Work instructions
Transcribe the lines below verbatim, skipping the images.

Input data
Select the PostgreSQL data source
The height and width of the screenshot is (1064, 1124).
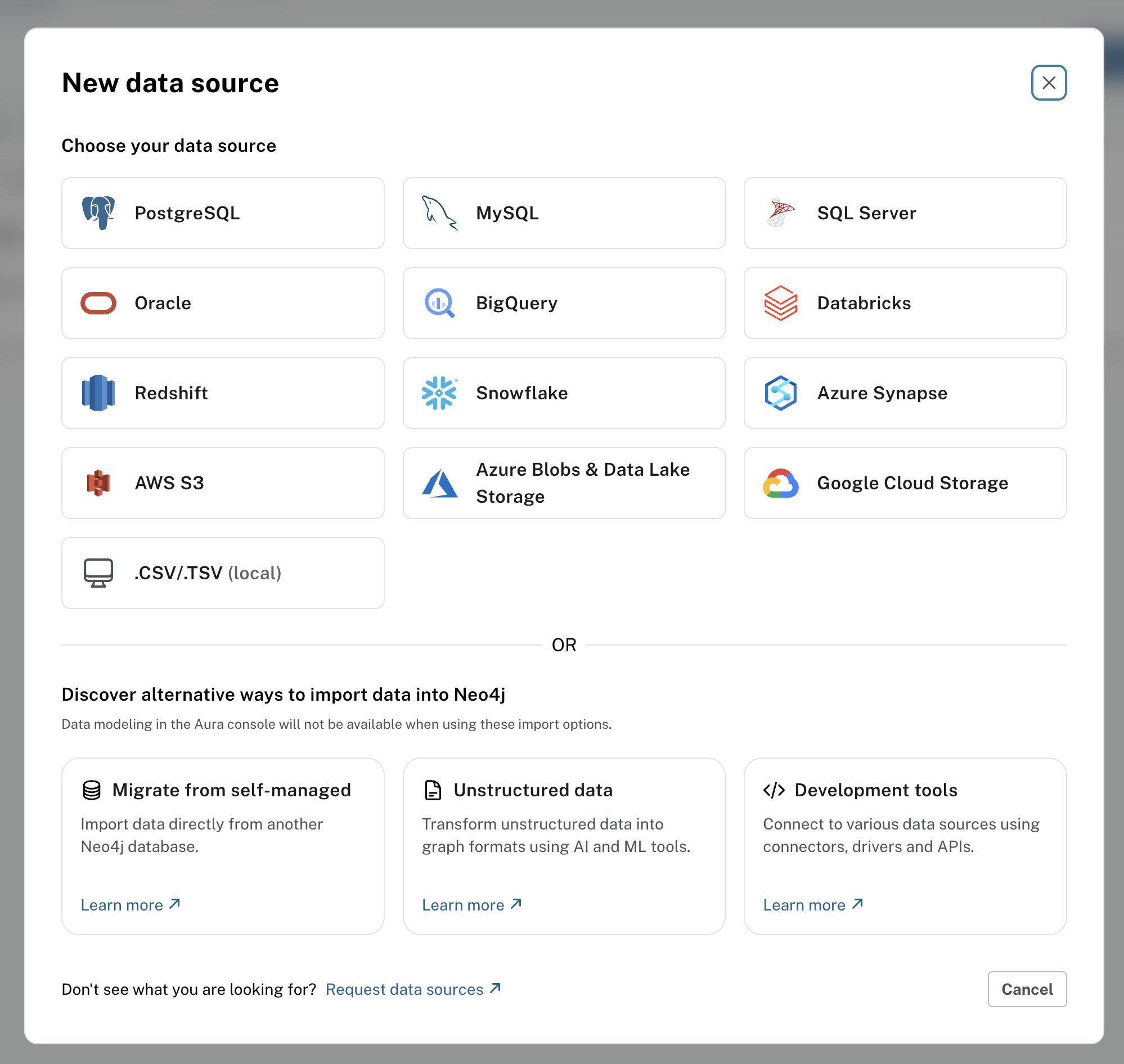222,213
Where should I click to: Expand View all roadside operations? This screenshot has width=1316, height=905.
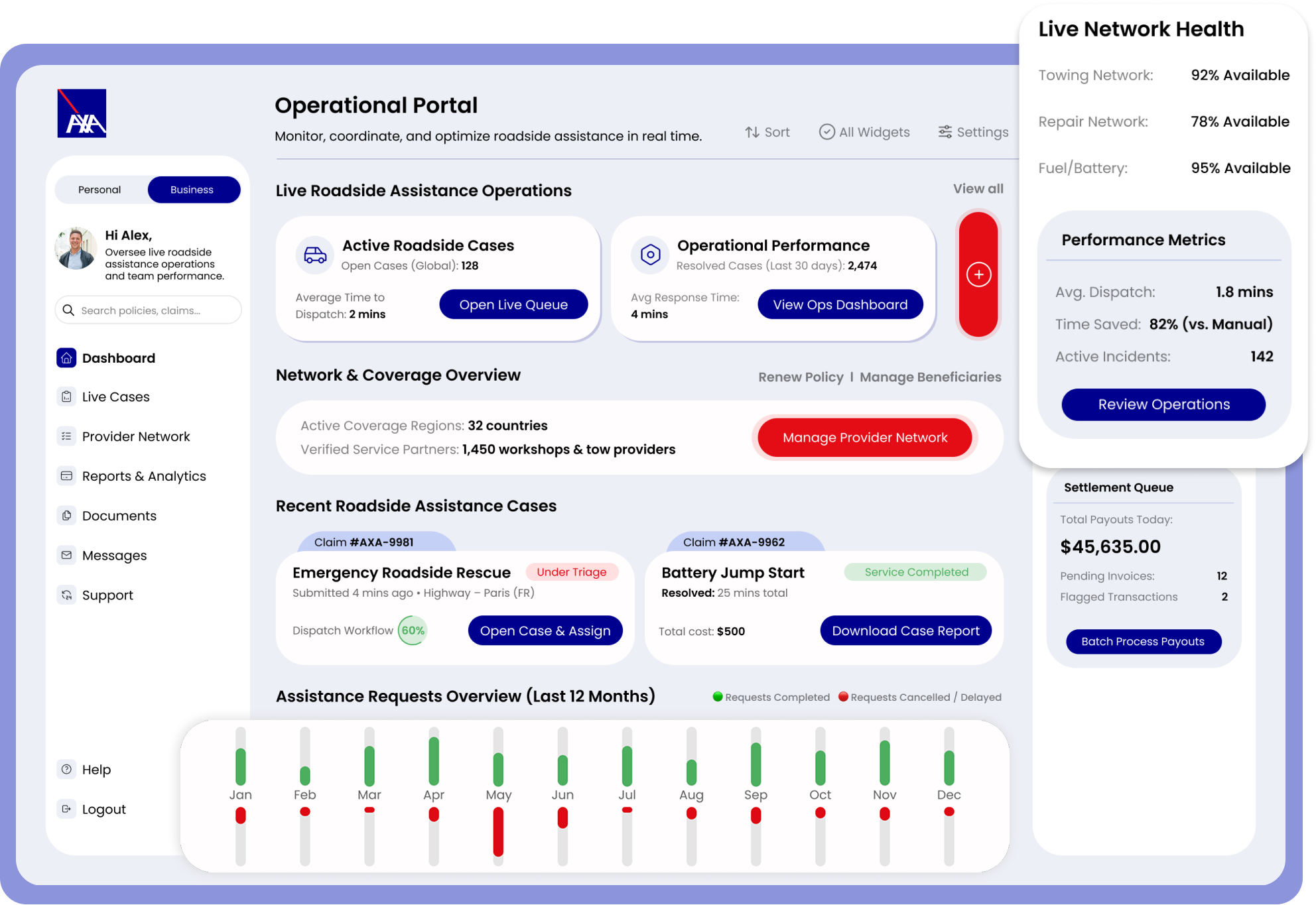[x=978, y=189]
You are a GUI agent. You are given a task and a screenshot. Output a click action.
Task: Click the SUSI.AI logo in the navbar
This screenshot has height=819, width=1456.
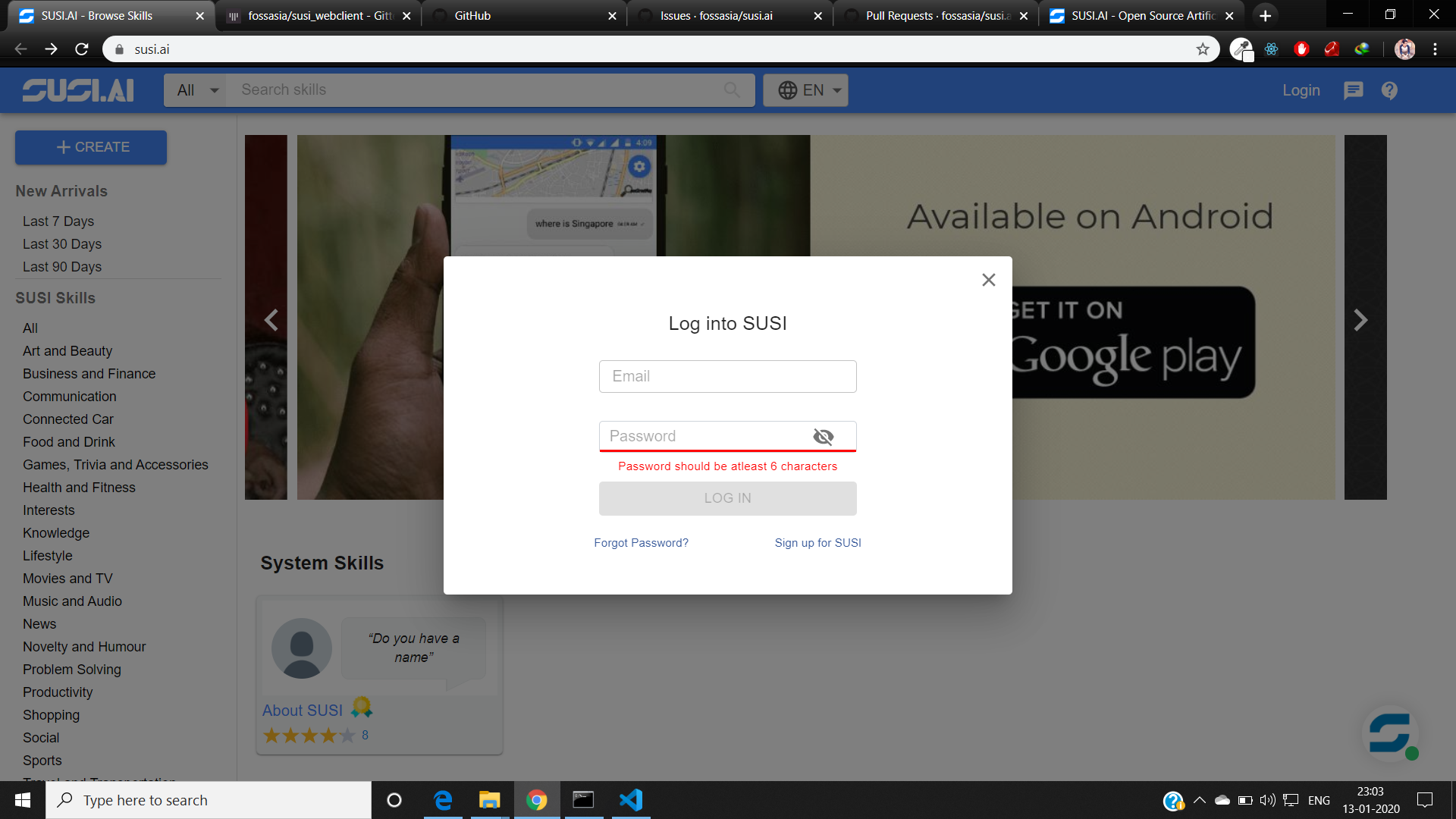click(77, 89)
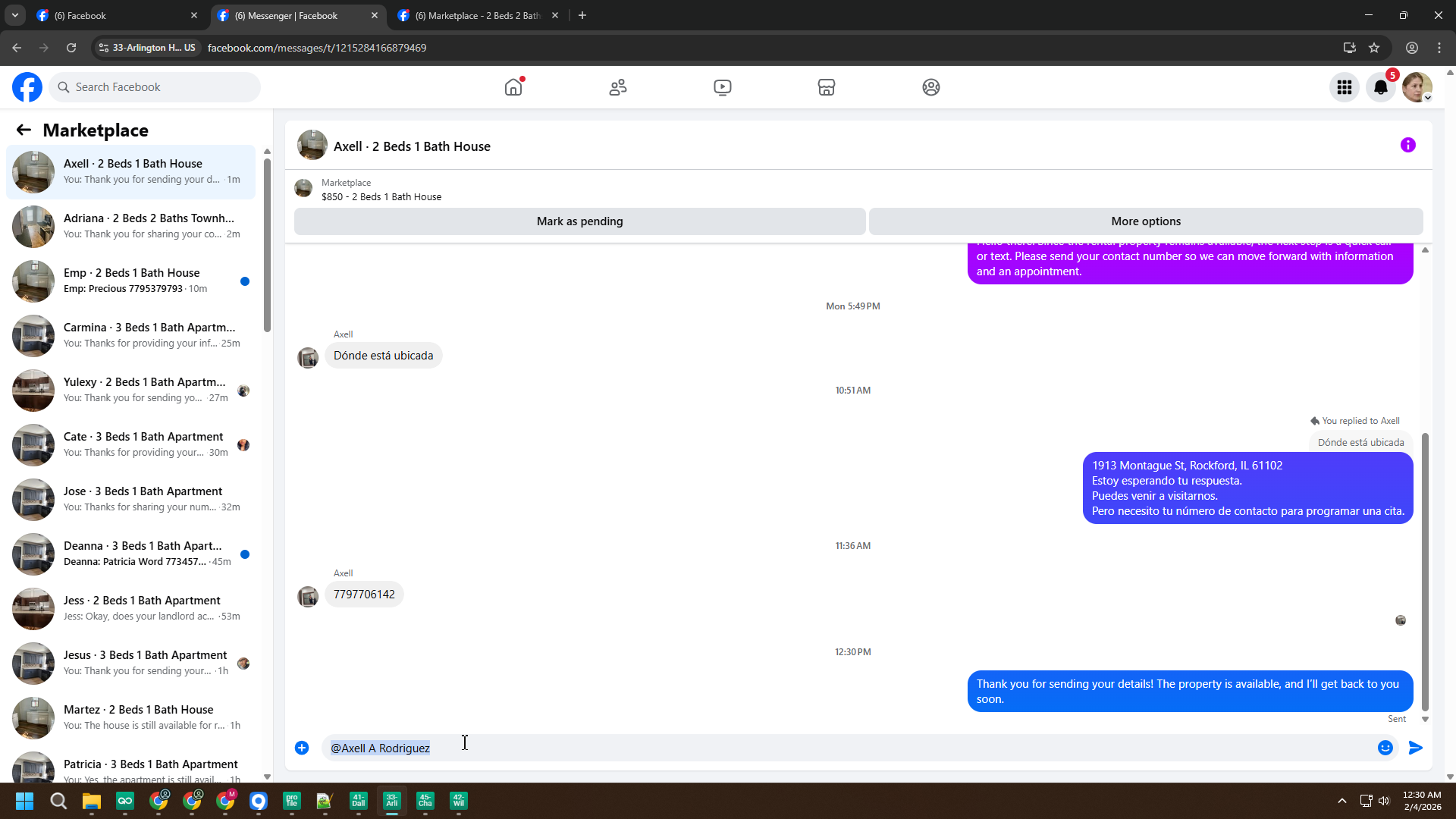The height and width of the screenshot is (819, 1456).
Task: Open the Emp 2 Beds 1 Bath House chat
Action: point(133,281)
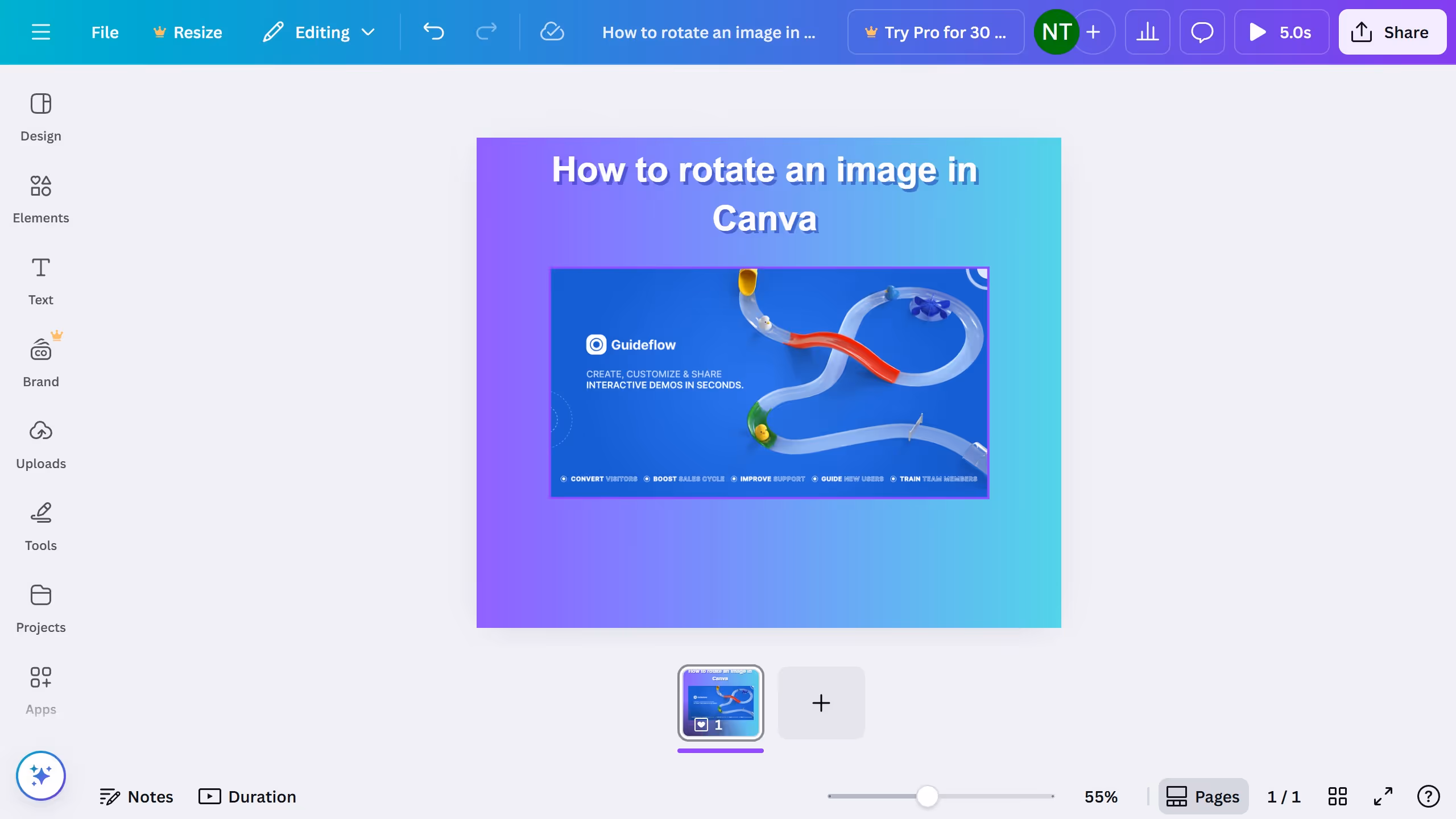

Completed exercise
Select the PostgreSQL data source
The height and width of the screenshot is (1064, 1124).
222,213
Where should I click to: Expand View all roadside operations? This screenshot has width=1316, height=905.
[x=978, y=189]
You are a GUI agent. You are given a task and a screenshot. Output a click action.
Task: Click the SUSI.AI logo in the navbar
This screenshot has height=819, width=1456.
click(77, 89)
The height and width of the screenshot is (819, 1456).
Task: Open the Emp 2 Beds 1 Bath House chat
Action: point(133,281)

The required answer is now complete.